Esta tendencia descartiana no es nueva, aunque pueda parecerlo. Gilbert Ryle (1949) ya criticaba el “mito del fantasma en la máquina”, es decir, la idea de que la mente es algo que habita dentro de un aparato cerebral separado del cuerpo, del lenguaje, de las relaciones y de la cultura. Thomas Szasz (1961), por su parte, alertaba sobre los riesgos éticos y políticos de medicalizar el sufrimiento humano y convertirlo en una “enfermedad” sin considerar el entramado de determinantes sociales, relaciones y conflictos que lo atraviesan.

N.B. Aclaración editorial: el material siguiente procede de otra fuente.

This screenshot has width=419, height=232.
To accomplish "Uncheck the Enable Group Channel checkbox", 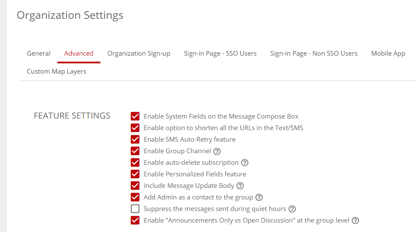I will coord(135,151).
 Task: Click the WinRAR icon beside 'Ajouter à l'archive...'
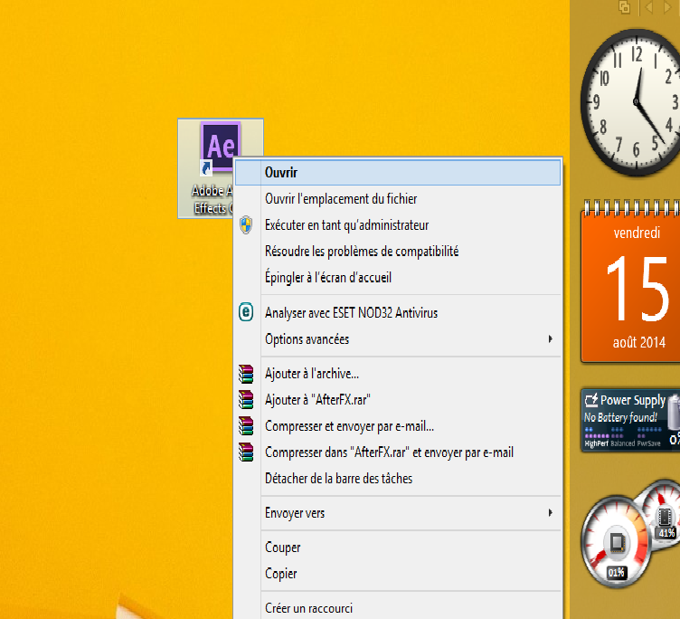[246, 373]
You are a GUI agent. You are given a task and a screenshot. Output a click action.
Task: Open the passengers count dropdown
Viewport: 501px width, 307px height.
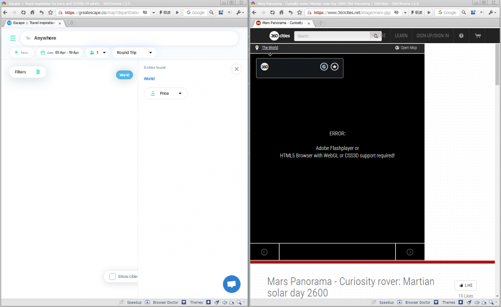98,53
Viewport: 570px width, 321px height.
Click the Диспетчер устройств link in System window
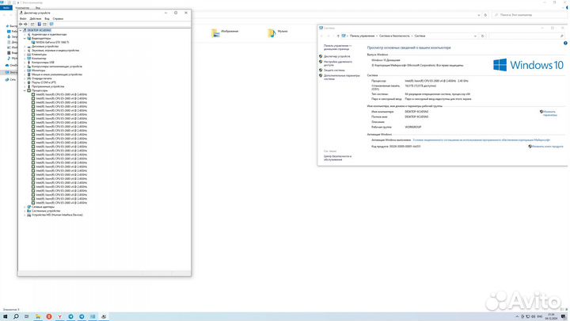pos(336,57)
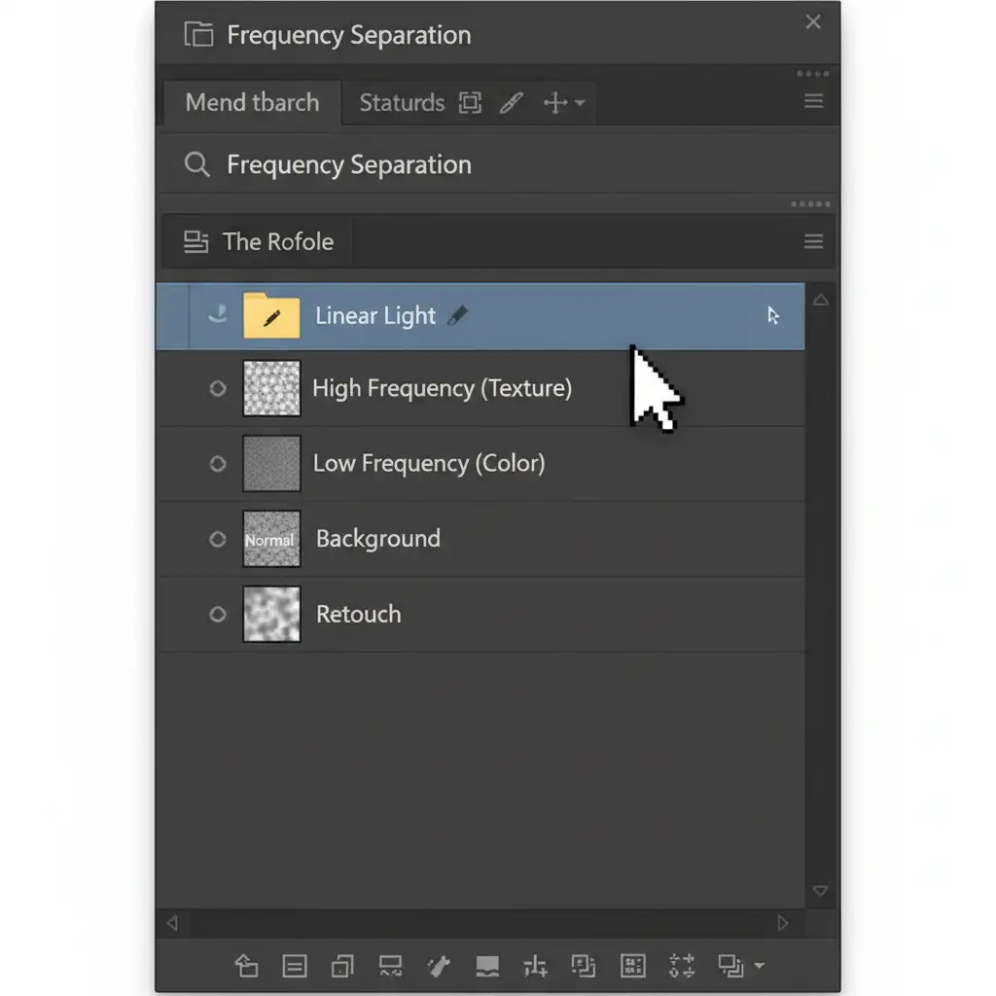Select the Background layer
The image size is (996, 996).
[378, 539]
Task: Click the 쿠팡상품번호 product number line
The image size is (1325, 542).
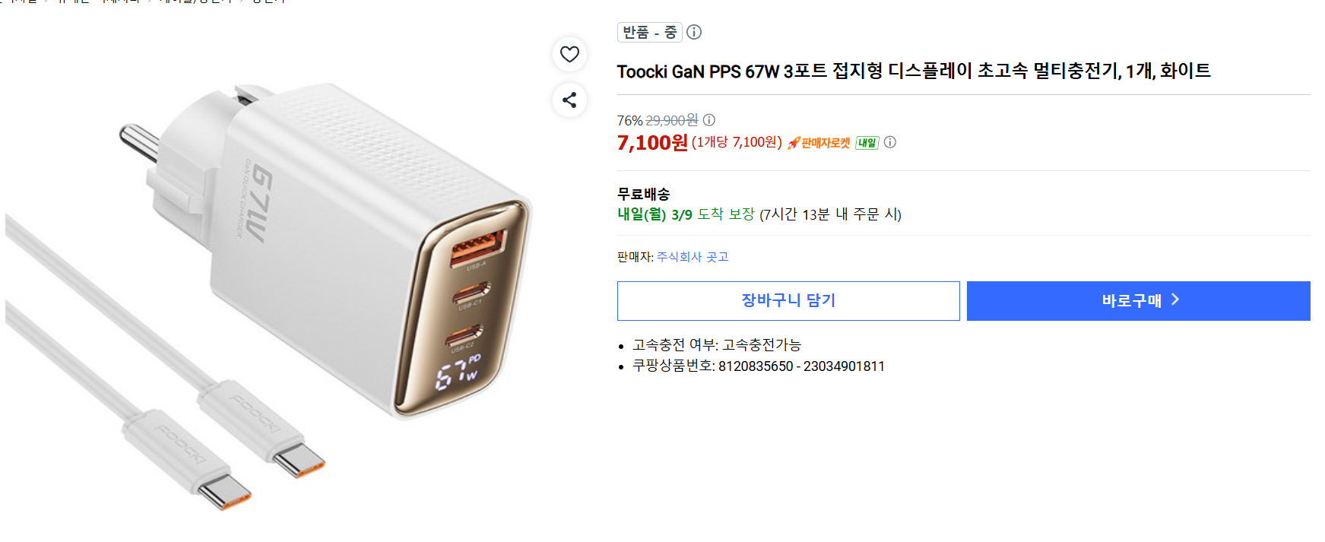Action: click(758, 366)
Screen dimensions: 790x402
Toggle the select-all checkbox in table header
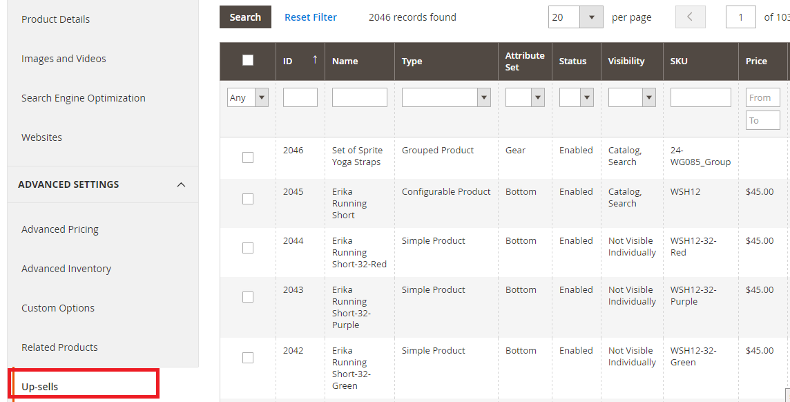[x=248, y=61]
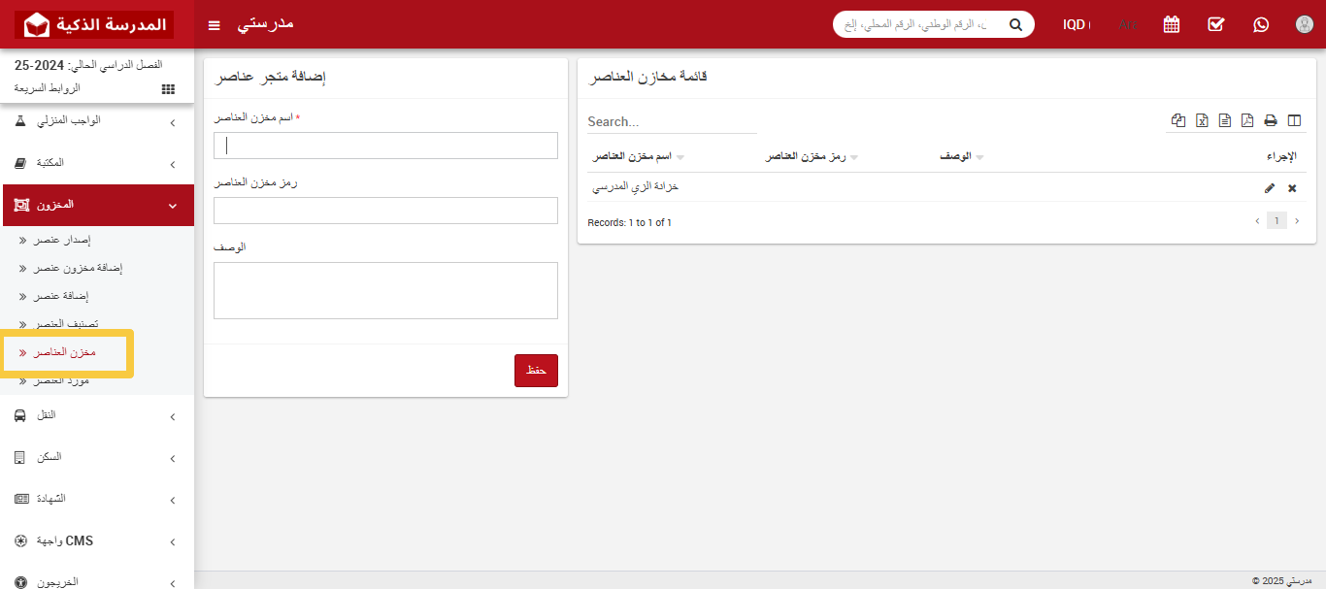The image size is (1326, 589).
Task: Open the quick links grid icon
Action: tap(167, 88)
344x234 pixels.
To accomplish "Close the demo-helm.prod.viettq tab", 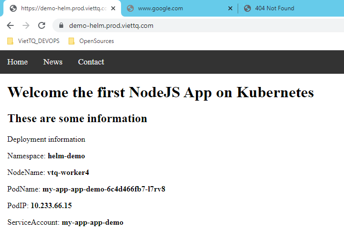I will 113,8.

Hoy, como señalan Nikolas Rose y Joelle Abi-Rached (2013), asistimos a una “gubernamentalidad somática”: el cerebro es el nuevo territorio donde se regulan comportamientos y se definen formas de normalidad. En las prácticas de salud, tenemos que cuestionar toda práctica que se presente con un aura de objetividad absoluta. En la cultura actual, frases como “esta dieta mejora tu función cerebral” o “este suplemento modula tus neurotransmisores” pueden terminar reforzando decisiones de salud generalizadas, basadas en el prestigio simbólico del lenguaje científico más que en la comprensión real del propio cuerpo y de las necesidades psicosociales que lo atraviesan. La MEV resiste estos discursos, poniendo el foco en la persona de manera integradora y multideterminada. 

Nada de esto implica negar el valor de la neurociencia. Por el contrario, el desafío ético es aprender a integrar sin caer en reduccionismos. Como plantea Robert Sapolsky (2017), el cerebro humano es una maravilla evolutiva, diseñado para responder con plasticidad y rapidez al entorno, pero también está profundamente influido por símbolos, creencias, cultura y vínculos afectivos. El correlato biológico de una emoción o una conducta no agota su sentido. Como clínicos, necesitamos sostener la ambigüedad y comunicar con honestidad lo que sabemos, lo que aún es incierto, y lo que solo se puede construir en diálogo con la subjetividad del paciente.

Esta postura implica cultivar lo que algunos autores llaman humildad epistémica: la capacidad de reconocer los límites del conocimiento actual, de resistir la tentación del neurodeterminismo y de mantener una mirada crítica frente al uso performativo del lenguaje científico. Porque al final del día, el objetivo no es simplemente comprender el cerebro, sino acompañar al ser humano en su complejidad, en sus contradicciones y en su búsqueda de sentido.

Referencias


Bruner, J. (1990). Acts of Meaning. Harvard University Press.

Cialdini, R. (2001). Influence: Science and Practice. Allyn and Bacon.

Dupuy, J.-P. (2000). The Mechanization of the Mind: On the Origins of Cognitive Science. Princeton University Press.

Fernandez-Duque, D., Evans, J., Christian, C., & Hodges, S. D. (2015). Superfluous neuroscience information makes explanations of psychological phenomena more appealing. Journal of Cognitive Neuroscience, 27(5), 926–944. https://doi.org/10.1162/jocn_a_00750

Hopkins, E. J., Weisberg, D. S., & Taylor, J. C. V. (2016). The seductive allure is a reductive allure. Cognition, 155, 67–76. https://doi.org/10.1016/j.cognition.2016.06.011

Rose, N., & Abi-Rached, J. (2013). Neuro: The New Brain Sciences and the Management of the Mind. Princeton University Press.

Ryle, G. (1949). The Concept of Mind. Hutchinson.